Rider’s administrators had removed Chick-fil-A as an option after a "difficult assessment of competing interests," in which the university found the chicken restaurant was "widely perceived to be in opposition to the LGBTQ+ community." This charge stems from Chick-fil-A’s late founder S. Truett Cathy and his son, CEO Dan Cathy, supporting "the biblical definition of the family unit."

Rider’s president and vice president for student affairs wrote in a statement that it would violate "our values of inclusion" to allow a Chick-fil-A franchise to sell chicken on Rider’s campus.

"The choices in this situation, like in so many others, were imperfect," wrote Rider president Gregory G. Dell’Omo and VP for student affairs Leanna Fenneberg. "They challenged us to reflect on our values and consider what kind of community we want to provide for those who live and learn at Rider University. Ultimately, we decided to lean in the direction of creating a welcoming environment where differences can be appreciated and where each individual can expect to experience dignity and respect."

Administrators at the New Jersey university appeared to anticipate the charge that they are in effect discriminating against religious people by citing beliefs as a reason to ban Chick-fil-A. They said, however, that exclusion was not the "spirit" of their decision.

"We understand that some may view the decision as being just another form of exclusion. We want to be clear that this was not the spirit in which the decision was made," they wrote. "We fully acknowledge an organization’s right to hold these beliefs, just as we acknowledge the right for individuals in our community and elsewhere to also personally hold the same beliefs."

Despite their decision to come down strongly on one side of the discussion, the administrators maintain they want students to have a healthy dialogue about sexual issues:

In many ways, this issue is one that goes beyond our decision and touches on a complex conversation taking place throughout the country. We believe this is a conversation worth having, and we encourage dialogue to take place where many individuals with different perspectives can engage one another respectfully. As an institution of higher learning, we believe strongly in the open exchange of ideas and positions — especially around a complex issue such as this one.

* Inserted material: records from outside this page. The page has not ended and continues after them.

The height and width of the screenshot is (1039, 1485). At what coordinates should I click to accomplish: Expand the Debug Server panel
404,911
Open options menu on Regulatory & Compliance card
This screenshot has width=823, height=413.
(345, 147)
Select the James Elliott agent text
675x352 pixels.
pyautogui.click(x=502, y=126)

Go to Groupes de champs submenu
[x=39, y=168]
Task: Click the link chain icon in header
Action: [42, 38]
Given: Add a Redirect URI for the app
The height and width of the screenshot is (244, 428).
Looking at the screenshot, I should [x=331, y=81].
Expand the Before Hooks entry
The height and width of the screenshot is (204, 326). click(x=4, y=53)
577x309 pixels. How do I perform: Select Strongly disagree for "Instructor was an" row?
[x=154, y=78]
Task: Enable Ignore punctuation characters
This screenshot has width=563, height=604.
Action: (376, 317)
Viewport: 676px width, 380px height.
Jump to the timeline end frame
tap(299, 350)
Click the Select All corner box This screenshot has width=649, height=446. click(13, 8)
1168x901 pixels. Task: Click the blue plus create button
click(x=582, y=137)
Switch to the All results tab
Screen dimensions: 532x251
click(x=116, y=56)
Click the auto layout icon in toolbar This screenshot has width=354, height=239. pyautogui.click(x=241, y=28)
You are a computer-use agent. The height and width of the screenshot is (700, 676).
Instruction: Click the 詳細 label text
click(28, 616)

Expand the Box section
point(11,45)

They concluded their letter by saying the Rider’s Center for Diversity and Inclusion would be holding a forum to share their feelings and "grow from this experience."

Chick-fil-A made statement to NBC News after the administration’s decision, saying the company focuses on food, service, and hospitality rather than politics.

"We have no policy of discrimination against any group, and we do not have a political or social agenda," a spokesman said. "More than 120,000 people from all different backgrounds and beliefs represent the Chick-fil-A brand."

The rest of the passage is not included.